In "Call Jane" ist der Aufbruch spürbar. Bereits in der Anfangsszene knistert es: Wir treffen die Juristengattin Joy in einer Hotellobby. Draußen haben sich bereits Demonstranten versammelt. Der revolutionäre Funke erfasst die Hauptfigur Joy (Elizabeth Banks) erst nach und nach. Diese Aufbruchsstimmung wird von einem Soundtrack getragen, der vor Flowerpower nur so strotzt.

"Call Jane" erzählt die wahre Geschichte einer Frauengruppe, die in den 1960er Jahren in Chicago Schwangerschaftsabbrüche organisierte.

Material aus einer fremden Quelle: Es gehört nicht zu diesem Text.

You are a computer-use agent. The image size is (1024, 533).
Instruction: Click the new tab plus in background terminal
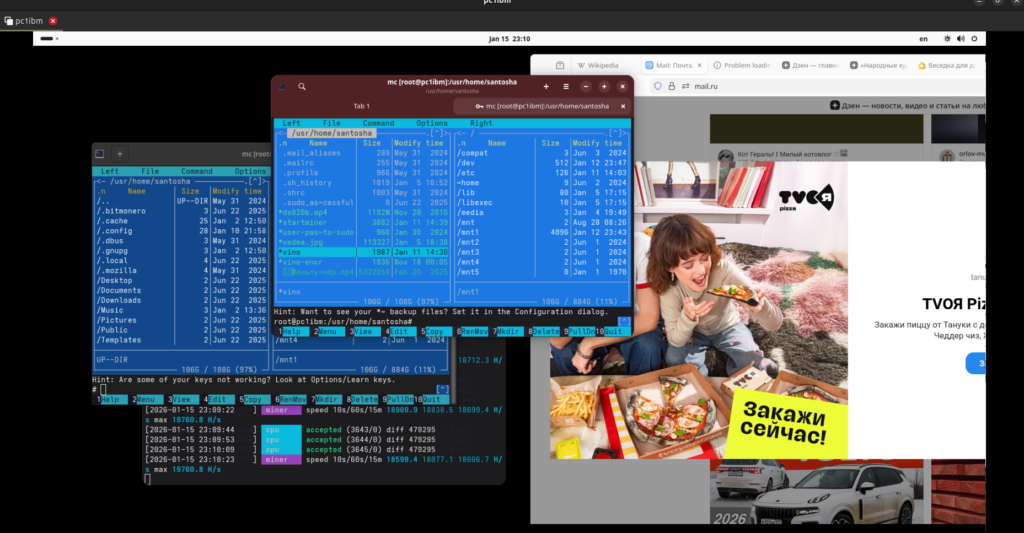coord(119,154)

Mit "Carol" legte die Regisseurin Phyllis Nagy bereits eine sehr eindrucksvolle Frauenstudie vor. Nun meldet sie sich abermals mit einer sogenannten HerStory zurück.

In einer schicksalhaften Szene tanzt die schwangere Joy in ihrer Küche zu The Velvet Underground. Dann fällt sie zu Boden. Eine Abtreibung würde ihr Leben retten. Fortan nimmt ihr bürgerliches Frauenleben eine dramatische Wende: Anstatt mit ihr wird über sie gesprochen - und über ihren Körper entschieden. Denn damals war Abtreibung in den USA verboten. Ein reines Männerkomitee soll über ihr Schicksal bestimmen. Joy muss sich fragen: Was ist ein Frauenleben wirklich wert? Sie trifft auf Jane - eine Gruppe von Frauen, die ihr Leben völlig auf den Kopf stellt. An Kürbissen, die sie ausschabt, übt Joy, selbst (illegale) Abtreibungen vorzunehmen - so lange, bis jeder Millimeter ihrer Küche mit Pumpkin Pies zugestellt ist.

Ein halbes Jahr nach der Filmpremiere wurde das Grundsatzurteil "Roe vs. Wade" vom Supreme Court aufgehoben. Jetzt sieht man den Film anders: Ist er nicht in Summe etwas zu fröhlich geraten, verliert er sich zu sehr im 60er-Jahre-Kitsch? Allerdings konnte auch niemand ahnen, wie schnell sich Errungenschaften wieder in Luft auflösen können.